Tanaka humorously starts in a Jackie Chan movie stance, looking sideways at Rey like he’s a wrestler watching a TV screen, then does martial arts kicks and a judo flip before calling a spot, but it’s a bad International (he is slow taking a toehold) and they don’t do a slingshot move right (Rey kinda just bumps him knees-first when it’s supposed to be a headscissors). Rey baseball slides him and hits his slingshot cross-body (which looked INSANE to 1996 American fans). Tanaka blocks a rana in the ring with a kneeling powerbomb in a good bit, adding a throat-thrust and a slow tilt-a-whirl into a clothesline. Tanaka measures him with a thrust kick (superkick, really) and puts him up top, but Rey kicks him and comes off the second rope with a Hurricanrana for the pin (struggling to get Tanaka’s legs hooked and settles for just one) at (2:20).
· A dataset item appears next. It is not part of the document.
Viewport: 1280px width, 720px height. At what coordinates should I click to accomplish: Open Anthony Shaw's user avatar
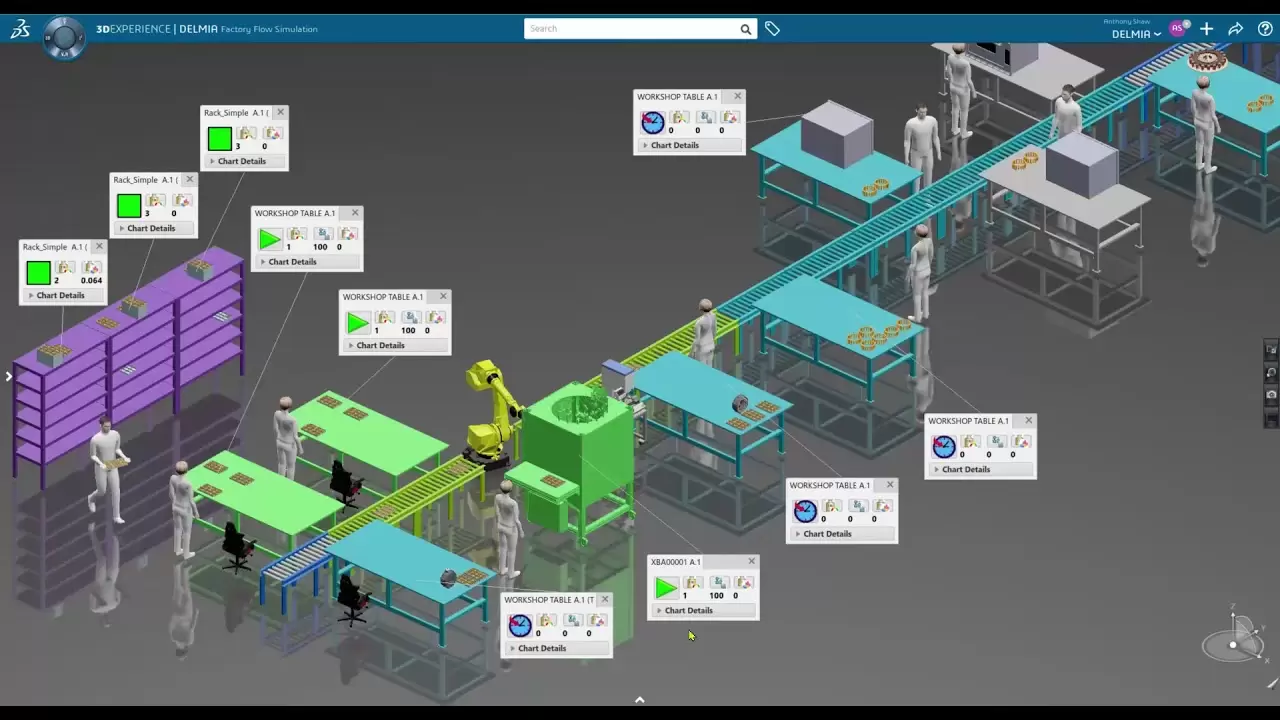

A weird style clash, as Tanaka is trained pretty well entirely in the US and isn’t a lucha guy in the slightest, so is obviously struggling with spots that are second nature to luchadores, so you have bits where he’s half a step slow and it’s making Rey’s stuff not look good- though Rey’s at fault for the slingshot move- Tanaka takes almost a phantom bump off it. Add in the fact that Tanaka was calling it and hitting most of the moves and it looks kinda funny. Rey was always smaller than his opponents and a natural seller, but it’s weird when it’s… like, PAT TANAKA getting heat on him. Pat wouldn’t last too much longer in WCW regardless.
Rating: * (not a great showcase for Rey, who had to deal with an unfamiliar opponent)

I always wonder what the backstage reaction to teaming up with a jobber is. Like, is the guy super upset? The “Oh fuck- I’m in the “Teaming With a JOBBER” zone!” and other guys putting their hands on his shoulder to express sympathy. This is obviously a step below Jobber To The Stars, and you end up being associated with the true nobodies.
THE HEAVENLY BODIES (“The Doctor of Desire” Tom Prichard & “Gigolo” Jimmy Del Ray, w/ Jim Cornette) vs. VIRGIL & MIKE BELL:
(WWF Wrestling Challenge, June 15th 1994)
* Oh god, poor Virgil gets the “paired with jobber” role. I never remember seeing these kinds of matches when I was a kid, so it’s funny that they were relatively common. I feel like it was the “Last Gasp” of a fading act: like you’d start out winning matches so people thought you were a real star, then you’d start jobbing to top guys, then you’d start jobbing to midcarders and debuting acts, then you were eventually no longer booked to beat jobbers, and then, in the VERY END, you’d get saddled with a job guy. This happened to Virgil, Ronnie Garvin, Damian Demento and others. Here Virgil is paired up with Mike Bell (most famous for being the guy Perry Saturn lost it on during a match and he got beat up legit, and for being in his brother’s documentary about steroids). Virgil’s in white/black pinstripes and Bell’s in a black singlet, looking less chubby than I’ve seen him in other bouts. The Bodies are both in black trunks (not the usual maroon), with bodies that are in fact not heavenly at all.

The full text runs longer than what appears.